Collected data
* * * * * * *

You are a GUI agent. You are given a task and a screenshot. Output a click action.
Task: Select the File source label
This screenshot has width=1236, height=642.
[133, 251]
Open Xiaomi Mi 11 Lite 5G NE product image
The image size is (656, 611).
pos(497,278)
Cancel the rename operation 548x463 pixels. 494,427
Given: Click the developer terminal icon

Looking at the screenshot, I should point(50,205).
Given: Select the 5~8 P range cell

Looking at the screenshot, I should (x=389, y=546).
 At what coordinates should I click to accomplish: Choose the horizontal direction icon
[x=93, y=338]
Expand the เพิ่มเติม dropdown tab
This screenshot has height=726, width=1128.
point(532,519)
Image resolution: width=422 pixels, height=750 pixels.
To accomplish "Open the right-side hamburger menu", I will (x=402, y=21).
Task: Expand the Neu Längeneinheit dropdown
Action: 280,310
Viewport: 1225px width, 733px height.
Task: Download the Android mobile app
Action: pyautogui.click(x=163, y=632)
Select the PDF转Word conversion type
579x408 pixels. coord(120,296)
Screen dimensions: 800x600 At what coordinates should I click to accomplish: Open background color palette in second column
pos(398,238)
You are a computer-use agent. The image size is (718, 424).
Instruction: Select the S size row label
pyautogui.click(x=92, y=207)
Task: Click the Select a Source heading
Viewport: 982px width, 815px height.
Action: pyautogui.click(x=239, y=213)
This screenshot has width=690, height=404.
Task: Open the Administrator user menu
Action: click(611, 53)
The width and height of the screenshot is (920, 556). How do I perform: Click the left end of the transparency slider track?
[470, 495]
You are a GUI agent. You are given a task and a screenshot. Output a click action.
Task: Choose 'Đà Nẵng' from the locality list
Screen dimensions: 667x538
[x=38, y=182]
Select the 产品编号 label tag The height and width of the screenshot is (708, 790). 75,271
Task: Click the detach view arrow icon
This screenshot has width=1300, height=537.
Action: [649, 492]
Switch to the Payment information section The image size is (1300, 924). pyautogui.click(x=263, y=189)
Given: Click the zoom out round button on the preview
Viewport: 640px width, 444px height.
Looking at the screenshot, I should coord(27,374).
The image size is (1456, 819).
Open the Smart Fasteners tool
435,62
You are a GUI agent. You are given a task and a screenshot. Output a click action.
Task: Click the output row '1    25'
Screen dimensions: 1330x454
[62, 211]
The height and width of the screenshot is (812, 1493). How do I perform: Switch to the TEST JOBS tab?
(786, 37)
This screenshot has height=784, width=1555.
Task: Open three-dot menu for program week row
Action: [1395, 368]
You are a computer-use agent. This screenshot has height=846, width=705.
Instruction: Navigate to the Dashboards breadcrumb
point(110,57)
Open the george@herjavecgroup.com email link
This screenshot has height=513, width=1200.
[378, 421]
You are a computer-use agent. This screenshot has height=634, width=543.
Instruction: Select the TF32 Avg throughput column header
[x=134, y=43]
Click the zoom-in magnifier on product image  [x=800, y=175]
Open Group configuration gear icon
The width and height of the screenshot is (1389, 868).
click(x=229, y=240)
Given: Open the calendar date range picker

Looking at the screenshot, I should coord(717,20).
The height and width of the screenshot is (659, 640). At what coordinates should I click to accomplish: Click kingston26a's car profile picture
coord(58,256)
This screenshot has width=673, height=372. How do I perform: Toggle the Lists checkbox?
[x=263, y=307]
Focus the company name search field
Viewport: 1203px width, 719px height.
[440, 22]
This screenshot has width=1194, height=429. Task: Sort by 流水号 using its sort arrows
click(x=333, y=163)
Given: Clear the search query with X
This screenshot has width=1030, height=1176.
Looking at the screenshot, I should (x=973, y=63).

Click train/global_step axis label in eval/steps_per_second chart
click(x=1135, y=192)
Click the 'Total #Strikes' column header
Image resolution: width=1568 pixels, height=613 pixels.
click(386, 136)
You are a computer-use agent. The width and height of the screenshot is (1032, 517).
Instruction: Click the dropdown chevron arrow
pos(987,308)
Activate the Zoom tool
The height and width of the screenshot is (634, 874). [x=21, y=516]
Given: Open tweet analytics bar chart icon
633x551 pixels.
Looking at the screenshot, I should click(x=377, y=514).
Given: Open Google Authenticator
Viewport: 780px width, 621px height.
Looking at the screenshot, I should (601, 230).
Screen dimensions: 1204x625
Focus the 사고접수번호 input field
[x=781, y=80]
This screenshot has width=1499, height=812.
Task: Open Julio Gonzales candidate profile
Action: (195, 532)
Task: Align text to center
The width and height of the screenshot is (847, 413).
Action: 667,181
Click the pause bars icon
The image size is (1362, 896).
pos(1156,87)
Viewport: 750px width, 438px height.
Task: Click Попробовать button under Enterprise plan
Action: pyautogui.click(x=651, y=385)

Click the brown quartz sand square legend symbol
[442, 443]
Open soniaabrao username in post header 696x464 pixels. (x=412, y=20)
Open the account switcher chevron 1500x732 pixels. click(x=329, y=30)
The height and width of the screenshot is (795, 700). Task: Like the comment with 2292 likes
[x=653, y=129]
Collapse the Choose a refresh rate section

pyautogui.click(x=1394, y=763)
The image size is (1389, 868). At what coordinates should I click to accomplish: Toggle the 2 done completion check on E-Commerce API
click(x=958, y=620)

* * * * * * *

Can you repeat, word for word, every line above from the one containing "Select the 产品编号" down to the one containing "has height=846, width=705.", including both?

▶ REPLY TO THE TASK:
Select the 产品编号 label tag The height and width of the screenshot is (708, 790). 75,271
Task: Click the detach view arrow icon
This screenshot has width=1300, height=537.
Action: [649, 492]
Switch to the Payment information section The image size is (1300, 924). pyautogui.click(x=263, y=189)
Given: Click the zoom out round button on the preview
Viewport: 640px width, 444px height.
Looking at the screenshot, I should coord(27,374).
The image size is (1456, 819).
Open the Smart Fasteners tool
435,62
You are a GUI agent. You are given a task and a screenshot. Output a click action.
Task: Click the output row '1    25'
Screen dimensions: 1330x454
[62, 211]
The height and width of the screenshot is (812, 1493). How do I perform: Switch to the TEST JOBS tab?
(786, 37)
This screenshot has height=784, width=1555.
Task: Open three-dot menu for program week row
Action: [1395, 368]
You are a computer-use agent. This screenshot has height=846, width=705.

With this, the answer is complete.